§ **Data**
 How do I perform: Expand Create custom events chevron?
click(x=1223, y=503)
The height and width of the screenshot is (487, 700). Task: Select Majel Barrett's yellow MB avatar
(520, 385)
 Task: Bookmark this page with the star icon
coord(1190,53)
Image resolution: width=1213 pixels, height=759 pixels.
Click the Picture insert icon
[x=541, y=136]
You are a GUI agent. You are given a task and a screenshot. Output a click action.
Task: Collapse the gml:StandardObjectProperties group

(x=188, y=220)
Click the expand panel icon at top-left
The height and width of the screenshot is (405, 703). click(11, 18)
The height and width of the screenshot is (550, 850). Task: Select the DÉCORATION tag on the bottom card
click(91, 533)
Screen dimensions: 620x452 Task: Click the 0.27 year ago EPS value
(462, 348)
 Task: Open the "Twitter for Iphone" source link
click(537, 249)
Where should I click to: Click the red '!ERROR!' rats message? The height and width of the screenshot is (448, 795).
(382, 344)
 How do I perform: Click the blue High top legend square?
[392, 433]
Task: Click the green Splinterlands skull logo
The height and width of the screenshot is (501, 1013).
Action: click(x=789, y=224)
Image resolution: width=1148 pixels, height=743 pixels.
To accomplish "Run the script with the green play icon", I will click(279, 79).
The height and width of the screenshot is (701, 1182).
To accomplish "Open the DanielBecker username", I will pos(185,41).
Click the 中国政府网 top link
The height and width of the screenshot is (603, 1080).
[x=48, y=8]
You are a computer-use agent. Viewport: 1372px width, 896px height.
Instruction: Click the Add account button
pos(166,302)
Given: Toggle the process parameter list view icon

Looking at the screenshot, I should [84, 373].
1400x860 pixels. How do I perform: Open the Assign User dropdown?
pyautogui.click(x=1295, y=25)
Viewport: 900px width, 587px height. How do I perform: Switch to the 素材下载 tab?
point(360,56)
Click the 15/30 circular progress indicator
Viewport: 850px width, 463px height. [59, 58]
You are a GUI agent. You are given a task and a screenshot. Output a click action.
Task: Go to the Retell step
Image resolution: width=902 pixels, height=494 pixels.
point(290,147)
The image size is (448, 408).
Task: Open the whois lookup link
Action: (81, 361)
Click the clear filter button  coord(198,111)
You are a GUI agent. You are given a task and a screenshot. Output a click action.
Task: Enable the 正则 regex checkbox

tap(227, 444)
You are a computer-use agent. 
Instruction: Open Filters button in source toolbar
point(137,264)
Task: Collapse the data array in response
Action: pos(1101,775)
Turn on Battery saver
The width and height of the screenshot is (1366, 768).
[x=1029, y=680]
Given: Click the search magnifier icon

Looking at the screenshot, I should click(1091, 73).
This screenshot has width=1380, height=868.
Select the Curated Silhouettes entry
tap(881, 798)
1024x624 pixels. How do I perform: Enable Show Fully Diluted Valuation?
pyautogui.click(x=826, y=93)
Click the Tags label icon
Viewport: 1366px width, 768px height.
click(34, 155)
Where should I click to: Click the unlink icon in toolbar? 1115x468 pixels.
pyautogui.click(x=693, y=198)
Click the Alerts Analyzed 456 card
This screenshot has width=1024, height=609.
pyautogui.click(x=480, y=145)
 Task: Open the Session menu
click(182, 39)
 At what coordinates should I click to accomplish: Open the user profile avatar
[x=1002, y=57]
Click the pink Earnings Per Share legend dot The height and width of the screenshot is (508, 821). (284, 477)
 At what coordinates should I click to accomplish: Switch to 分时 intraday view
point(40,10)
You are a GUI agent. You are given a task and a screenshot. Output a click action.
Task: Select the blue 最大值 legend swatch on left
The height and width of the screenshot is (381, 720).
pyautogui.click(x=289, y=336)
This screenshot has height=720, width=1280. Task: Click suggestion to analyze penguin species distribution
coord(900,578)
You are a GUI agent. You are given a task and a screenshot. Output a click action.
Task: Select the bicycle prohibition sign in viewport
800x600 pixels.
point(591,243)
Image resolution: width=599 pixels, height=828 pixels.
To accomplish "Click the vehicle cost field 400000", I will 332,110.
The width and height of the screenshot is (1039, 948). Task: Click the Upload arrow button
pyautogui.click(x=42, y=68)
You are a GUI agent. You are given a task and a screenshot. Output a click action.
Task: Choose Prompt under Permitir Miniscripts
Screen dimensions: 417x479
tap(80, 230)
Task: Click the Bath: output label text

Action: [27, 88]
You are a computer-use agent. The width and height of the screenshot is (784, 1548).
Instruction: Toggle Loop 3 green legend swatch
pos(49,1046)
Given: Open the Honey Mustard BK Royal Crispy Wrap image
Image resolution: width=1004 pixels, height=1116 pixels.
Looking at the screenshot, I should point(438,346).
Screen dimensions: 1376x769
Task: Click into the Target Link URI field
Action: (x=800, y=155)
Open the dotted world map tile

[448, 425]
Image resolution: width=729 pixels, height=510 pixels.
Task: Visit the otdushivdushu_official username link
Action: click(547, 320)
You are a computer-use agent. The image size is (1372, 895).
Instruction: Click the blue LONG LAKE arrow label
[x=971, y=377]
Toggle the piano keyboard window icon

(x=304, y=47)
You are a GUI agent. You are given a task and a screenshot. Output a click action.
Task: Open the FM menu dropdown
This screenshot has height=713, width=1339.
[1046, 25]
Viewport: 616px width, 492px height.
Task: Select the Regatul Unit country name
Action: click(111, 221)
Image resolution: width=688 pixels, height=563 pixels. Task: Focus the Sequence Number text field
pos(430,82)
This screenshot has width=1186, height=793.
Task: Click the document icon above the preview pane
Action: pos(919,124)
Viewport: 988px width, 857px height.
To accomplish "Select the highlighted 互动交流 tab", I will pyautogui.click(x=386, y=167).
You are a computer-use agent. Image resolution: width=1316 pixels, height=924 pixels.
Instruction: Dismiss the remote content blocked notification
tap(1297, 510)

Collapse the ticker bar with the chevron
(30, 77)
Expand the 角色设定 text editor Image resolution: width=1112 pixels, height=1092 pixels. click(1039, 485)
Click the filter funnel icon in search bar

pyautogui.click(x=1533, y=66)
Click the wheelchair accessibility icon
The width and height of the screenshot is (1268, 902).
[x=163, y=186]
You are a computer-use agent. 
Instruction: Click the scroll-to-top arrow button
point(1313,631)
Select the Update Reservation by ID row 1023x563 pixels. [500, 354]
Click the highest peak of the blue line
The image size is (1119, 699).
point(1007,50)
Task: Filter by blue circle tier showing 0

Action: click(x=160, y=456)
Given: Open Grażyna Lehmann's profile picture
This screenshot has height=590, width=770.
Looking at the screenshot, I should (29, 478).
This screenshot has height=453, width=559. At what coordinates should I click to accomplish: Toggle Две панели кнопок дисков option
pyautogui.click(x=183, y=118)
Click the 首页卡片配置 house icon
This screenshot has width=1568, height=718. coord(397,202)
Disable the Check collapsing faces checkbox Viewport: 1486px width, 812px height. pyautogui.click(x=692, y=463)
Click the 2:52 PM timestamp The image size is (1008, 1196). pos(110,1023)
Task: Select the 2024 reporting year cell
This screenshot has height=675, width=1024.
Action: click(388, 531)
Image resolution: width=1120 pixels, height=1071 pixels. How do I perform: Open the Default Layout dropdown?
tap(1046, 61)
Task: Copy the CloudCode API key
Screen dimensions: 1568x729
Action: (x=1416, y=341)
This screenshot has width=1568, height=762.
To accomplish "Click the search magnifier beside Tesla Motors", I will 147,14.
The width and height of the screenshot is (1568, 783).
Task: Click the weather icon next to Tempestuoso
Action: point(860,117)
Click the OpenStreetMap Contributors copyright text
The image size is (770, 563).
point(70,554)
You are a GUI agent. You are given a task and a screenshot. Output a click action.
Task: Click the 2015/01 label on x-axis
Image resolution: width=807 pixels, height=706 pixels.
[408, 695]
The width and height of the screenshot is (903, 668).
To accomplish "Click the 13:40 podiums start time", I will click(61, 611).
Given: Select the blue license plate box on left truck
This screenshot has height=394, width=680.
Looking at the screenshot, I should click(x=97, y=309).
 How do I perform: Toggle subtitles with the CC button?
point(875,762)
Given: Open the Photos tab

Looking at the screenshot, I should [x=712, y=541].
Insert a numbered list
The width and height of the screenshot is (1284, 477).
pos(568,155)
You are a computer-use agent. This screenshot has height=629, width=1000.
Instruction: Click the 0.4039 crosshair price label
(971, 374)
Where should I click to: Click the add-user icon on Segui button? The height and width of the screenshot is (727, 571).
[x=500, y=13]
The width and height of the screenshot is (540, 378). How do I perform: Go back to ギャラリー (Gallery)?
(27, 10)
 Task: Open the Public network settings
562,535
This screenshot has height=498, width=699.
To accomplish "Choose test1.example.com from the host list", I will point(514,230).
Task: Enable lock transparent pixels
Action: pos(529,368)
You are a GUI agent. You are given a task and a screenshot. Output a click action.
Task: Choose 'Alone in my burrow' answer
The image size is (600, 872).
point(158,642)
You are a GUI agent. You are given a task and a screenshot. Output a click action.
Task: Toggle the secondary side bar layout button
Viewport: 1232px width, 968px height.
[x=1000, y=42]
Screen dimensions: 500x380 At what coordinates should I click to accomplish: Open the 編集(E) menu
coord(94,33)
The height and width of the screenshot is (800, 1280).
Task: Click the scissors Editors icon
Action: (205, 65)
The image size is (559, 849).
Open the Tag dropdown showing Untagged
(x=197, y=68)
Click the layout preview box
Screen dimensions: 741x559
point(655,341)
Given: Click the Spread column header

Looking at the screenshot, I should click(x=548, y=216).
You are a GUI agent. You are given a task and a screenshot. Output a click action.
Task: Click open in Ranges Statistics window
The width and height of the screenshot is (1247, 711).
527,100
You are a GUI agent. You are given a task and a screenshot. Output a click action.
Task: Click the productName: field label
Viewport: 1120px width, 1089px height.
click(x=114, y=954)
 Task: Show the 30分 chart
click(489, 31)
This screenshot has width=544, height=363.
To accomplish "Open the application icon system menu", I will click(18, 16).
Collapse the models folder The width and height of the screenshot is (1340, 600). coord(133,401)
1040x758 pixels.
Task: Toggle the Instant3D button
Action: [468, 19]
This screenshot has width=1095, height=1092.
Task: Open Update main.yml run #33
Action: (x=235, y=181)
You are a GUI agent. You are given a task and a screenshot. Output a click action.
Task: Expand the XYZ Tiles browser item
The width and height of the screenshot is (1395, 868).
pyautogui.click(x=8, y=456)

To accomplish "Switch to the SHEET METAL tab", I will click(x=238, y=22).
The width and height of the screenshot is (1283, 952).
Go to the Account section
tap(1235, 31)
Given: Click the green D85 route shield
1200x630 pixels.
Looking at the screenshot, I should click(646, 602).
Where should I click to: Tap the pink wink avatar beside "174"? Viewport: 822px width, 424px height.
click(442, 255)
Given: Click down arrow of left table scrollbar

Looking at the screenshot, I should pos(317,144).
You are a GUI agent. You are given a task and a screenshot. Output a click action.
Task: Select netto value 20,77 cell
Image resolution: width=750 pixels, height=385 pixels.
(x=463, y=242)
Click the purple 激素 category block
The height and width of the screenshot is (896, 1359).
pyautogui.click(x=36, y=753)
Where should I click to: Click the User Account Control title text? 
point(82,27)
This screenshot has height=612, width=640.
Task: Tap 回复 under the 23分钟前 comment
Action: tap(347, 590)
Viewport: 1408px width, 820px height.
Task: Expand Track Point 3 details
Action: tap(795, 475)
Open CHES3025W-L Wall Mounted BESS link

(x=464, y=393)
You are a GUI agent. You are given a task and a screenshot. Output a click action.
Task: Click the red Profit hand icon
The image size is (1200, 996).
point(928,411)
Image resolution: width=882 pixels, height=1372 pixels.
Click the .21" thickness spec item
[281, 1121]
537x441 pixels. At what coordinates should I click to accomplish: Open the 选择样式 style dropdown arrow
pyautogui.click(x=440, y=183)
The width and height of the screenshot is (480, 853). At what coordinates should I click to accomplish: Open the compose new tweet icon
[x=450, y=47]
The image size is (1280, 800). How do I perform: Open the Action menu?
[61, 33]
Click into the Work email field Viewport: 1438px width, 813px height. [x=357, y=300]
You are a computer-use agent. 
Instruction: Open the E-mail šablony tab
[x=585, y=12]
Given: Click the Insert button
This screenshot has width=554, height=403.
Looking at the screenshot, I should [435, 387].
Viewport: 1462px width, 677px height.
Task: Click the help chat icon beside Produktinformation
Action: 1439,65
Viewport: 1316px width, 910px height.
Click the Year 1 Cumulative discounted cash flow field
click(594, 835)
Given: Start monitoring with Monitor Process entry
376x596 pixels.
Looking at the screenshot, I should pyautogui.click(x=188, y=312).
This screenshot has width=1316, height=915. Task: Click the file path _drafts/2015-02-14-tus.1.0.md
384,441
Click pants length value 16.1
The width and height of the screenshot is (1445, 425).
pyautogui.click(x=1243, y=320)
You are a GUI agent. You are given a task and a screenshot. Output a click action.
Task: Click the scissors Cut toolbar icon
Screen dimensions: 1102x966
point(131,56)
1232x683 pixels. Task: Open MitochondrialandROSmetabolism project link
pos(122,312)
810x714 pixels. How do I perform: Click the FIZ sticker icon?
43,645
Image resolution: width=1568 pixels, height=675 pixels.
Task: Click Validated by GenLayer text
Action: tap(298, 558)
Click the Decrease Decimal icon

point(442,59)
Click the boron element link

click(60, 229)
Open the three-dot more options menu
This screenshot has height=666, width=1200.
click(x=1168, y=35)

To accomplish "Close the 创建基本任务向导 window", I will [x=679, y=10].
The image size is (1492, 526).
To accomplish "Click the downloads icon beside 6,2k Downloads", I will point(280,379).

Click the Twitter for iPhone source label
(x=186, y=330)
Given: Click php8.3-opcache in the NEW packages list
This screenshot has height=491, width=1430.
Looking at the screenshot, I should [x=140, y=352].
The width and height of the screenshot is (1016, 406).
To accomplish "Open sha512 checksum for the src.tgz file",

§ **What the exercise asks**
Scan the records above for the string "cell", then report every line that contains it.

§ **Problem solution**
Task: Select the 2024 reporting year cell
Task: Select netto value 20,77 cell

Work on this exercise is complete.